Cryptocurrency exchanges and individual users also breathed a sigh of relief in December, as the government decided to postpone a new tax regime for the industry until 2022. South Korean legislators had finalized new tax rates for cryptocurrency trading in July, which will see investors in the country pay a 20% tax rate on income from crypto trading worth more than 2.5 million won ($2,260) a year. Various local industry participants played a role in the postponement after lobbying against the new tax regime being implemented this year.

The sheer amount of progress made in the blockchain and cryptocurrency space in South Korea has reaffirmed the country’s spot as a global leader in 2020.

United States

The United States makes this list not for its regulatory measures but for the role that the traditional financial sector has unwittingly played in the promotion of cryptocurrency use this year.

Earlier this year, the U.S. Commodity Futures Trading Commission made it clear that Bitcoin and Ether (ETH) are classified as commodities in the eyes of the state. With regulatory parameters pretty clear, both have been actively traded and accumulated, and healthy futures markets and other products have been developed as a result.

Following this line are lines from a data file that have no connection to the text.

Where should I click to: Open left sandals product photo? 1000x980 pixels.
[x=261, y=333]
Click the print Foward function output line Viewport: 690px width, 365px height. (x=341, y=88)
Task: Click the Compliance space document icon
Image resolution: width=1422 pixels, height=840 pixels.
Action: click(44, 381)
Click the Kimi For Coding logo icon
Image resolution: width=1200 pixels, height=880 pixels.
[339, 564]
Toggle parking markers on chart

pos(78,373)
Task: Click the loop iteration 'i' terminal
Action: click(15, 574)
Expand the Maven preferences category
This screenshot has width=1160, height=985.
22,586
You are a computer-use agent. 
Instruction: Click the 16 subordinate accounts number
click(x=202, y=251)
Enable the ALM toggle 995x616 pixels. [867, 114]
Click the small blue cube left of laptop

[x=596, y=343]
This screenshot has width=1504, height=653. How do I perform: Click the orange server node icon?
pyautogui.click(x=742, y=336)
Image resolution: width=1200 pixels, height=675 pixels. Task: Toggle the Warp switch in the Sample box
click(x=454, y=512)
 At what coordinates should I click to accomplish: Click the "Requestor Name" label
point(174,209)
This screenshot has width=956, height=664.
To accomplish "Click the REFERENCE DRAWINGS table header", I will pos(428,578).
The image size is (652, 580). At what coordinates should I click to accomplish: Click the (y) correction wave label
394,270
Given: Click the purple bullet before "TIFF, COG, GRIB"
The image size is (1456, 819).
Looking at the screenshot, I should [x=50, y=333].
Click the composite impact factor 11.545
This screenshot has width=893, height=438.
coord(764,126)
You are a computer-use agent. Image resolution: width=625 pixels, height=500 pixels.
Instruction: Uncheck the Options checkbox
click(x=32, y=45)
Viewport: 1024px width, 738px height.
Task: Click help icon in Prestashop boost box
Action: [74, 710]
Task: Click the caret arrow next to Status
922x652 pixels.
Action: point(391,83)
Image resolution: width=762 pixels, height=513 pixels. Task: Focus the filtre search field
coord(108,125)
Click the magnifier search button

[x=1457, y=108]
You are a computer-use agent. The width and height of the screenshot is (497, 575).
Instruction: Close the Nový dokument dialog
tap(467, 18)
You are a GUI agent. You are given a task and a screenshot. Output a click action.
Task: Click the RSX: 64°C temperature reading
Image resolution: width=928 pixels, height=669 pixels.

On the flip side, the U.S. Securities and Exchange Commission dropped a bombshell on Ripple and its XRP token in December, filing a lawsuit against the company for allegedly carrying out an unregistered securities offering over the past few years. Ripple CEO Brad Garlinghouse has vowed to fight the SEC in court and went as far as labelling the allegations against Ripple and XRP as an attack on the entire cryptocurrency industry.

The situation is a stark reminder to the blockchain and cryptocurrency space that regulators in America are keeping a keen eye on initial coin offerings and fundraising initiatives that could fall under the jurisdiction of commodities and securities laws.

Brushing aside regulatory concerns, 2020 has been a massive year for Bitcoin and Ether in particular in the U.S., as a number of industry participants and big players from the traditional business and finance sphere have aggressively entered the crypto markets.

Business intelligence firm MicroStrategy grabbed headlines for its decision to make Bitcoin its primary treasury reserve asset this year. Its CEO, Michael Saylor, has been especially bullish about the cryptocurrency’s role in offsetting potential fiat currency devaluation due to ongoing fiscal stimulus measures by the U.S. Federal Reserve.

MicroStrategy has bet big on Bitcoin, having bought over $1 billion worth of the cryptocurrency in the past five months, which was facilitated by American exchange Coinbase. The firm also completed a $650-million private bond sale in December that will be used to buy more Bitcoin. The firm now holds 70,470 Bitcoin, according to Saylor.

A number of major asset management firms has also climbed into the cryptocurrency markets. The Grayscale Bitcoin Trust had its biggest year to date and now holds over $10 billion worth of BTC; One River Digital is aiming to own over $1 billion worth of Bitcoin and Ether in 2021; and life insurance provider MassMutual purchased $100 million of Bitcoin to achieve “meaningful exposure to a growing economic aspect of our increasingly digital world.”

Global payments giant PayPal also played a role in the resurgence of Bitcoin in 2020 as it announced that it would offer cryptocurrency custody and payment support through select vendors that use the platform. The move essentially takes cryptocurrency toward real mainstream use — considering that the platform has over 340 million users worldwide.

Coinbase also revealed in December that it is planning an initial public offering that will take the company public after the SEC completes its review process of the filing. The move is a major one, considering that the world is yet to see one of its major cryptocurrency exchanges publicly traded.

With a healthy cryptocurrency trading environment and a variety of cryptocurrency-focused financial products such as futures available to the public, the U.S. has been a driving force for cryptocurrency adoption and use in 2020.